# Low libido after baby...how long will it last?!



## Missy_Mrs79 (Jan 22, 2015)

I used to be a frequent poster (missymrs79...forgot password & no longer have access to email my account was tied to)...now I am back. I had a baby 6 months ago and just stopped nursing. My libido has been next to nothing. How long will this last? This is my first. It's not about lack of time or feeling tired or ill feelings toward my DH....I just don't feel like I used to.


----------



## Pooh Bear (Dec 28, 2014)

Congratulations on the new baby. Your little one is just a few months younger than mine. My son is 10 months. Have you talked with your doctor or midwife? I think it must be normal with the way your body changes after pregnancy and the exhaustion of having a new baby. I didn't have that problem but I know some women do. Do you think it's just exhaustion? Have you struggled with post-partum depression? Maybe it is just a matter of getting a babysitter for the night. Although I know that can be a challenge unless you have family there. It's so amazing having a new baby and so exhausting!


----------



## tommyr (May 25, 2014)

Forget about libido. Just have great sex, regularly. If it helps, schedule it for certain days and/or put it on your phone calendar.

Then at some point down the road, you will realize that your libido is perfectly fine after all.


----------



## Anon Pink (Jan 17, 2013)

While nursing it could take up to a full year.

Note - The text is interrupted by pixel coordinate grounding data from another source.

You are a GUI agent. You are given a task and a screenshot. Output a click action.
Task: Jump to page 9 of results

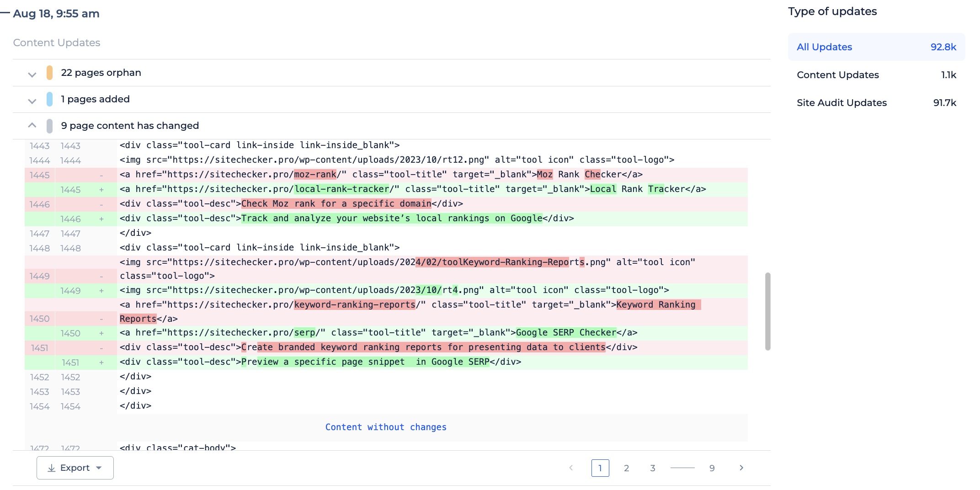point(712,468)
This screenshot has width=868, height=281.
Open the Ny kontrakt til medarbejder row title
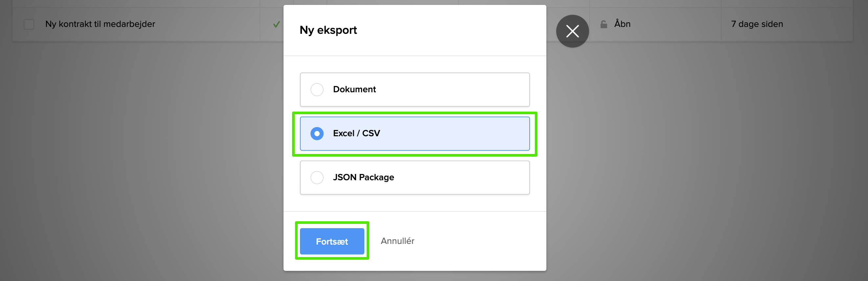tap(100, 24)
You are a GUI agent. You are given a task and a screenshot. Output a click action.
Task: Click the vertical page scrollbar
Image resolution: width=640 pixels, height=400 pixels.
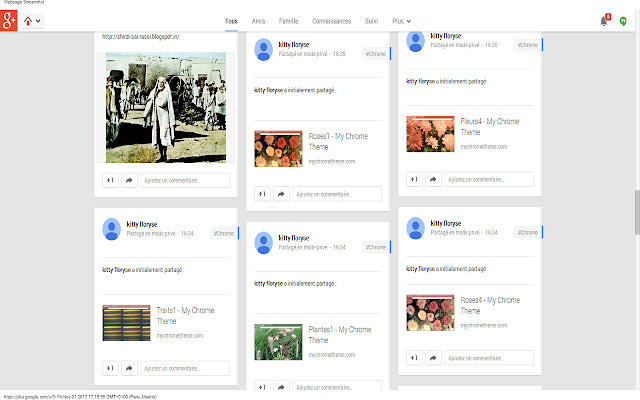[635, 210]
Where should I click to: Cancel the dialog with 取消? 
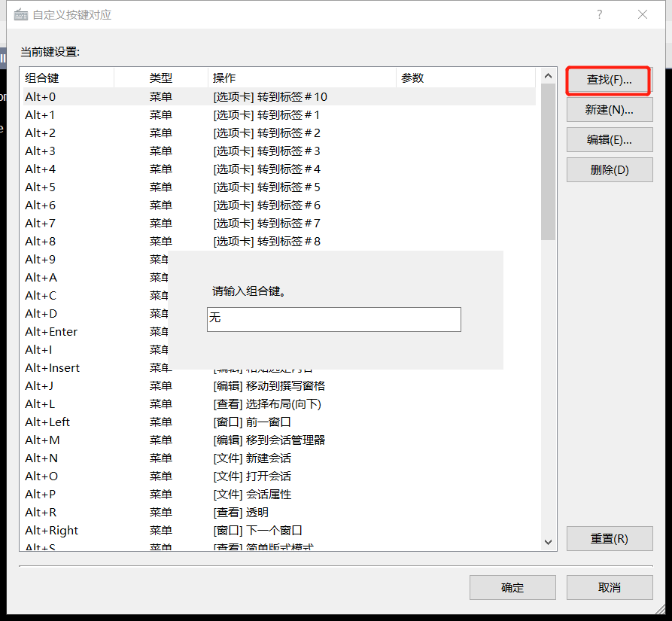tap(610, 587)
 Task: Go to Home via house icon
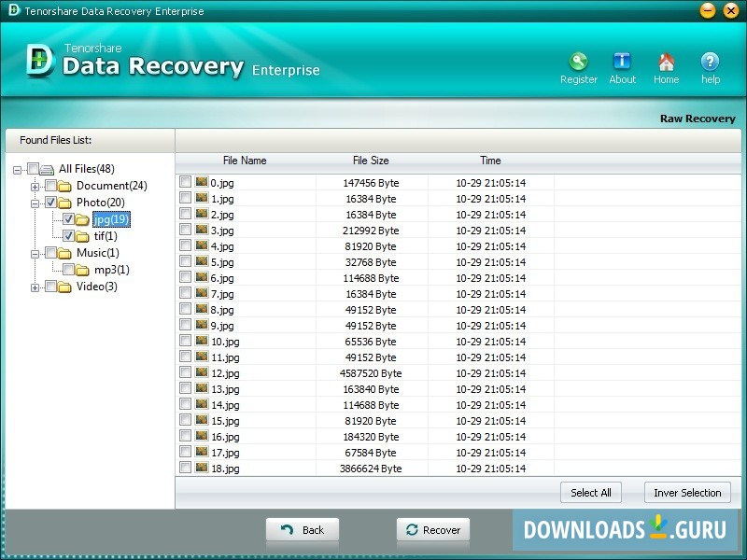point(666,63)
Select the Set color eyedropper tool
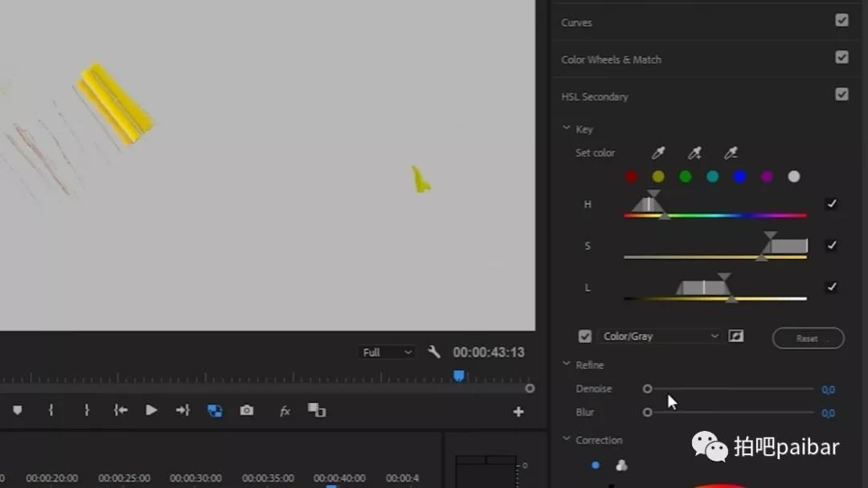 (x=657, y=153)
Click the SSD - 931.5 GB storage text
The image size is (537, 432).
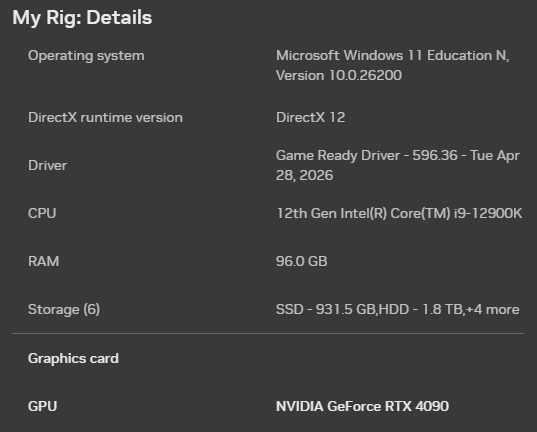pos(326,309)
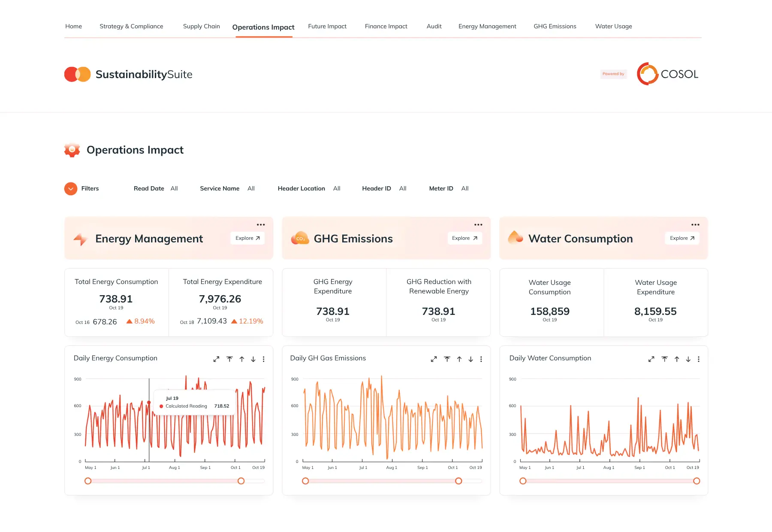772x532 pixels.
Task: Click drill-down arrow on Daily GH Gas Emissions
Action: pos(471,359)
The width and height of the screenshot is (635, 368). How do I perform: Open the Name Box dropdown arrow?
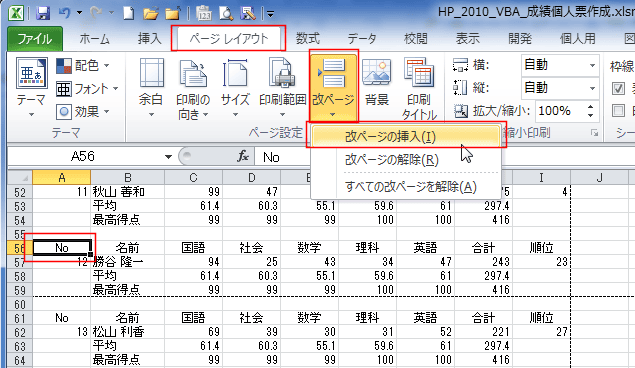(168, 157)
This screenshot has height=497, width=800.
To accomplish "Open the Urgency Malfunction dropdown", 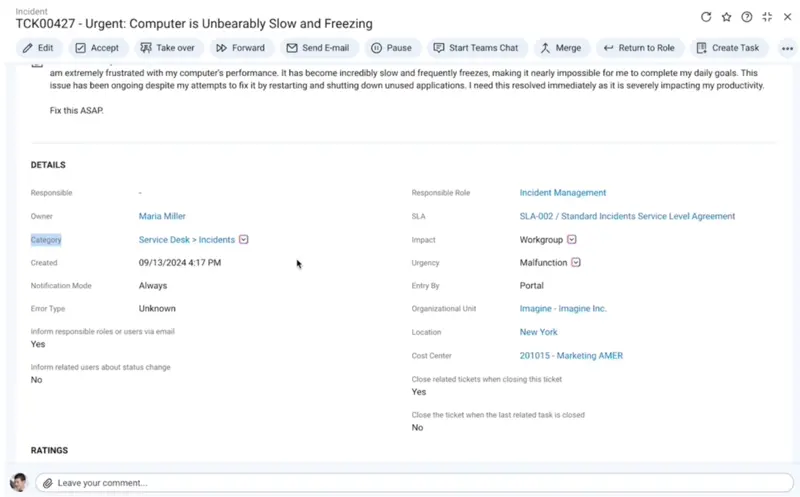I will click(x=576, y=263).
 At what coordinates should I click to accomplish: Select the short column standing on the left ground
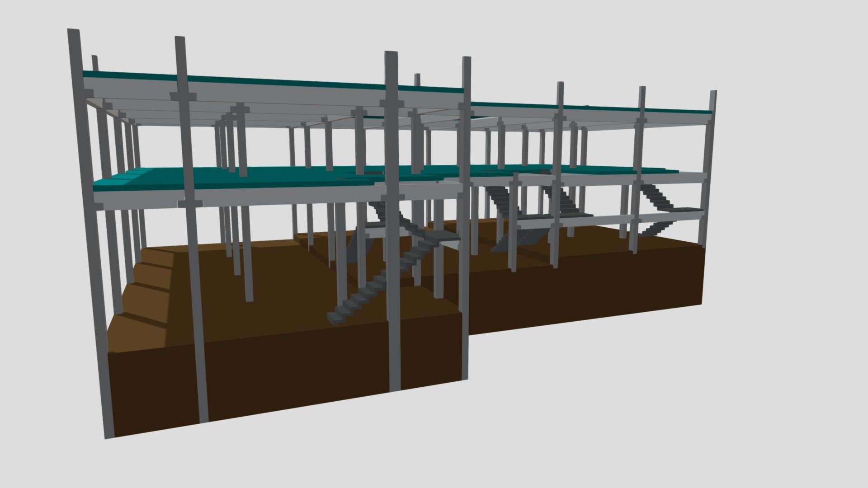(x=246, y=253)
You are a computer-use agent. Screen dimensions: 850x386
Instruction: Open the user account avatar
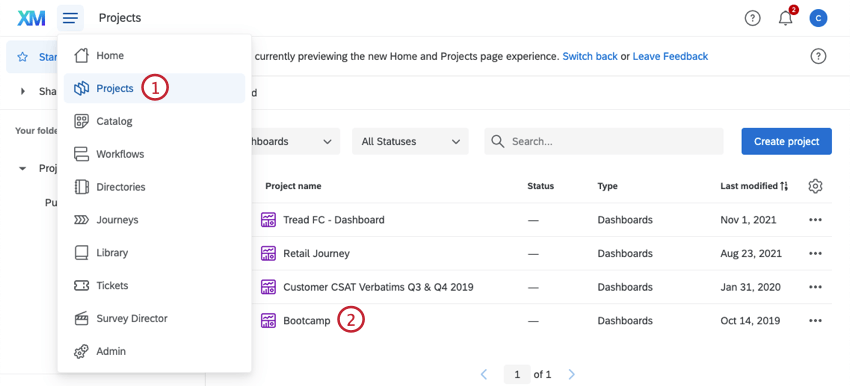(x=818, y=18)
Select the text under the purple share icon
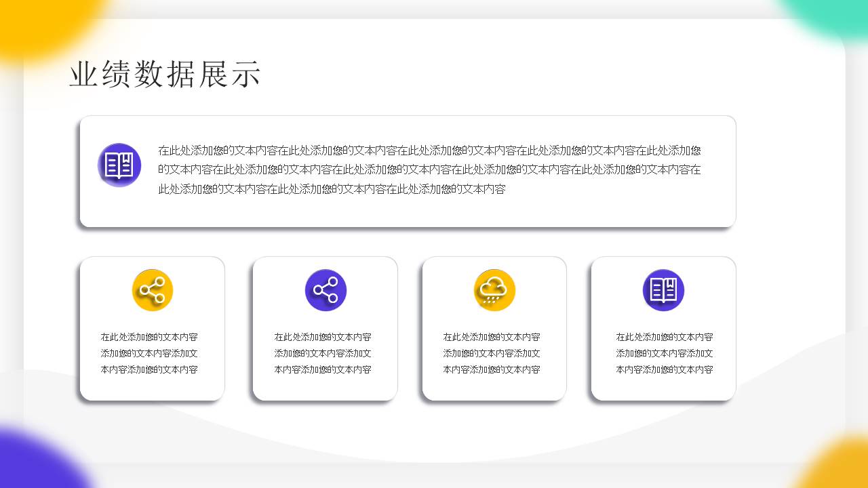The image size is (868, 488). [323, 353]

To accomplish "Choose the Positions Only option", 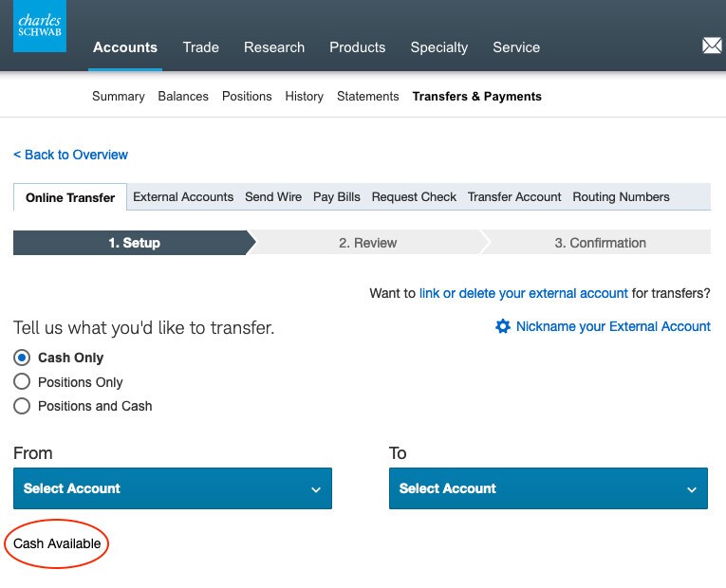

The most important things you can do to bring back your sex drive are getting enough sleep, working out, and just thinking about sex. Thinking about sex will jump start the arousal hormones. It will start very slow and subtle. But the more you think about it the more it builds. Masturbate to arousal as often as you can. If you can bring yourself to climax a couple of times a week, while continuing to think about sex, recalling those moments when it was super hot and erotic with your H, the neural pathways to arousal become "better paved" and easier to traverse.

You can't just wait for things to go back, you have to work them back.

What I wrote above is what I WISH I had known back when I was having babies.


----------



## Anon Pink (Jan 17, 2013)

badsanta said:


> So you are telling me that I have a 24-lane super highway plus a Maglev ultrasonic train in my neural pathways for sex since I have been self exploring rigorously since I was a teen? ....Yes, that sounds about right!


Exactly! I've said this before in other posts.

Because men have that bump of testosterone, they are more driven to think about sex. It's not JUST the testosterone but the neural pathways that are built and paved each time arousal is achieved. The more it happens the easier it happens, unless something else blocks the pathways like physical or emotional pain.

Yes, the more you think about sex and become aroused the easier it becomes to ...think about sex and become aroused. :smthumbup:


----------



## Fozzy (Jul 20, 2013)

OP, the fact that you're even asking this question is a good sign.


----------



## Anonymous07 (Aug 4, 2012)

Has your period come back? Since you just stopped nursing, your libido will probably be back within the next 2 months or so as your hormones level out. A lot of breastfeeding moms have no sex drive and that's normal. It's natures way of spreading out babies. As time goes on, you'll start to feel more and more like your old self. 

I'm weird and got my period back at 7 weeks post-partum even while exclusively breastfeeding, so I had my libido back quickly, but most breastfeeding moms have no libido and no period for a lot longer. You will get there. It's just a big adjustment for your body and lifestyle in general.


----------



## Missy_Mrs79 (Jan 22, 2015)

Thanks all. I really have no stress, baby is super easy, not tired, i work out everyday. I feel like it is hormonal. I just got my period for the first time last week since i got pregnant.


----------



## Anonymous07 (Aug 4, 2012)

Missy_Mrs79 said:


> Thanks all. I really have no stress, baby is super easy, not tired, i work out everyday. I feel like it is hormonal. I just got my period for the first time last week since i got pregnant.


You're very lucky! I had a colicky baby, super tired, etc.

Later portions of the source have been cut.